Short Answer

Nonpolar molecules dissolve in nonpolar solvents because both have similar types of weak intermolecular forces. Since neither has positive or negative charges, they interact through London dispersion forces. These forces allow the solvent to surround the solute and mix it evenly.

This follows the principle “like dissolves like.” Nonpolar solvents can separate and spread nonpolar solute molecules because the energy needed to break the solute–solute forces is balanced by the energy released when solute–solvent interactions form.

Detailed Explanation :

Nonpolar Molecules Dissolve in Nonpolar Solvents

Nonpolar molecules do not have charge separation. Their electrons are evenly shared, so they do not have partial positive or partial negative ends. Because of this, the only forces acting between nonpolar molecules are London dispersion forces, which are very weak. A nonpolar solvent also has the same type of weak forces. When a nonpolar solute is placed in a nonpolar solvent, the weak forces between solute molecules can be replaced by similar forces between solute and solvent molecules.

This makes dissolution possible because the solvent can separate the solute particles and distribute them throughout the solution. Since the forces involved are similar in nature and strength, the process is energetically favorable. Examples include oil dissolving in gasoline and iodine dissolving in carbon tetrachloride.

Thus, the rule “like dissolves like” explains why nonpolar substances dissolve in nonpolar solvents.

1. Nature of Nonpolar Molecules

Nonpolar molecules have:

• No charge separation
• Uniform electron distribution
• No permanent dipole moment

Examples of nonpolar molecules include methane (CH₄), oxygen (O₂), nitrogen (N₂), benzene (C₆H₆), and carbon tetrachloride (CCl₄). These molecules interact weakly with one another. Because they lack polarity, they do not dissolve in polar solvents like water.

2. Nature of Nonpolar Solvents

Nonpolar solvents such as hexane, benzene, and toluene also do not have dipoles. The only attractive force present in them is the London dispersion force. These solvents are ideal for dissolving nonpolar substances because they create an environment where the solute can interact with the solvent on equal terms.

Nonpolar solvents are widely used to dissolve oils, fats, waxes, and hydrocarbons.

3. Role of London Dispersion Forces

London dispersion forces arise due to temporary shifts in electron distribution, creating momentary dipoles.
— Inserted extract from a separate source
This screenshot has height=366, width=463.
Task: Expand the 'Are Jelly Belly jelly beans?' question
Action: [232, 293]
These forces are:

• Weak
• Temporary
• Present in all molecules, but dominant in nonpolar ones

When a nonpolar solute is placed in a nonpolar solvent:

• Temporary dipoles in the solvent induce temporary dipoles in the solute.
• Weak attractions form between solute and solvent molecules.
• These interactions help separate and spread solute molecules throughout the solvent.
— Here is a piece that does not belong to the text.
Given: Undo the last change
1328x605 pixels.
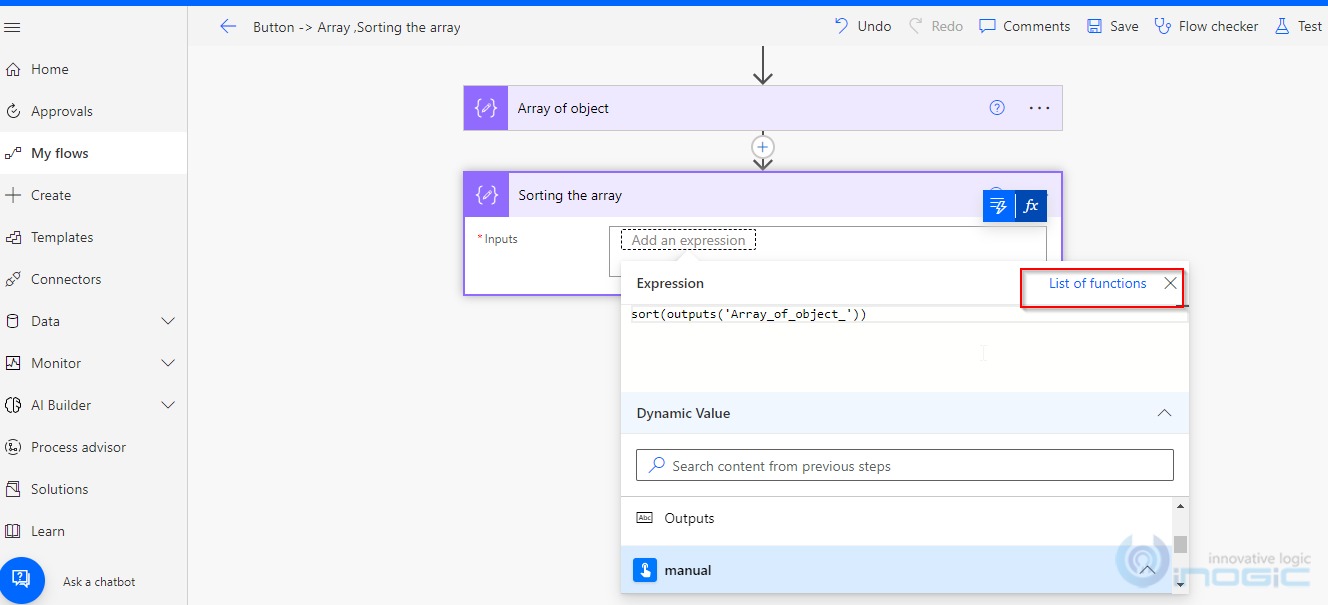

Although weak, these forces are sufficient because both solute and solvent rely on the same type of attraction.

4. Energetic Favorability of Dissolution

A solute dissolves when:

• The solute–solute forces can be broken
• The solvent–solvent forces can be adjusted
• New solute–solvent interactions release enough energy to balance or exceed the energy needed

In nonpolar systems:

• Breaking solute–solute interactions requires very little energy.
• Forming solute–solvent interactions also releases a small but matching amount of energy.

Since the forces are similar, the dissolution process becomes energetically neutral or favorable.
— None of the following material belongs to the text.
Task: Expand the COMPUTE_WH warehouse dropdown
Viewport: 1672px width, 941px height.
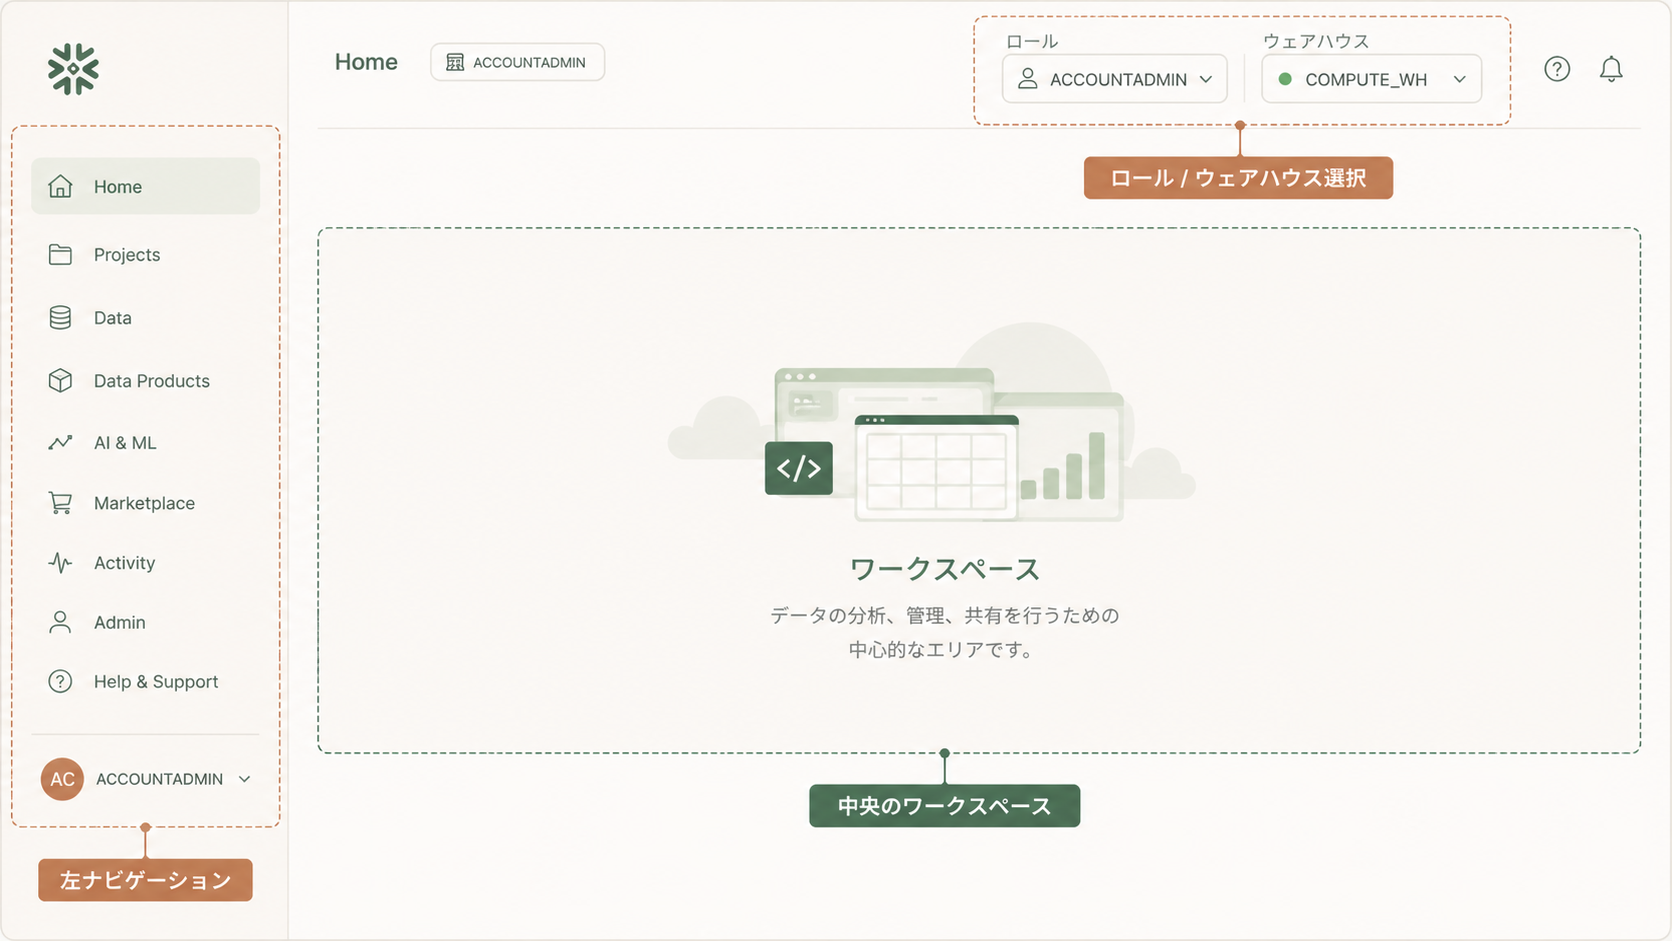Action: pyautogui.click(x=1371, y=79)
5. Principle of “Like Dissolves Like”

This principle states that substances with similar intermolecular forces dissolve in one another. For nonpolar systems:

Nonpolar solute + Nonpolar solvent → Stable solution

Oil dissolves in kerosene, butter dissolves in benzene, and wax dissolves in nonpolar organic solvents. However, these same substances do not dissolve in water because polar solvents cannot interact strongly enough with nonpolar molecules.

6. Solvation Process in Nonpolar Media

When dissolution occurs:

1. Solvent molecules move between solute molecules.
2. Solvent pushes solute molecules apart.
3. Solute becomes surrounded by solvent molecules.

This process is called solvation. In nonpolar dissolution, solvation is driven entirely by dispersion forces.

Because these forces are similar among all molecules in the mixture, the solute remains evenly spread without separating or settling.

7. Why Polar Solvents Cannot Dissolve Nonpolar Solutes

Water and other polar solvents cannot dissolve nonpolar molecules because:

• Polar solvents have strong dipole–dipole or hydrogen bonding forces.
• Nonpolar molecules cannot form strong interactions with them.
• The energy cost of breaking solvent–solvent forces is too high.

Therefore, nonpolar molecules separate rather than dissolve.

Conclusion

Nonpolar molecules dissolve in nonpolar solvents because both contain weak London dispersion forces. These similar forces allow the solvent to separate and surround solute molecules easily. The energy changes during dissolution are balanced, making the process stable and favorable. This behavior follows the principle “like dissolves like,” which explains why nonpolar substances dissolve only in nonpolar solvents.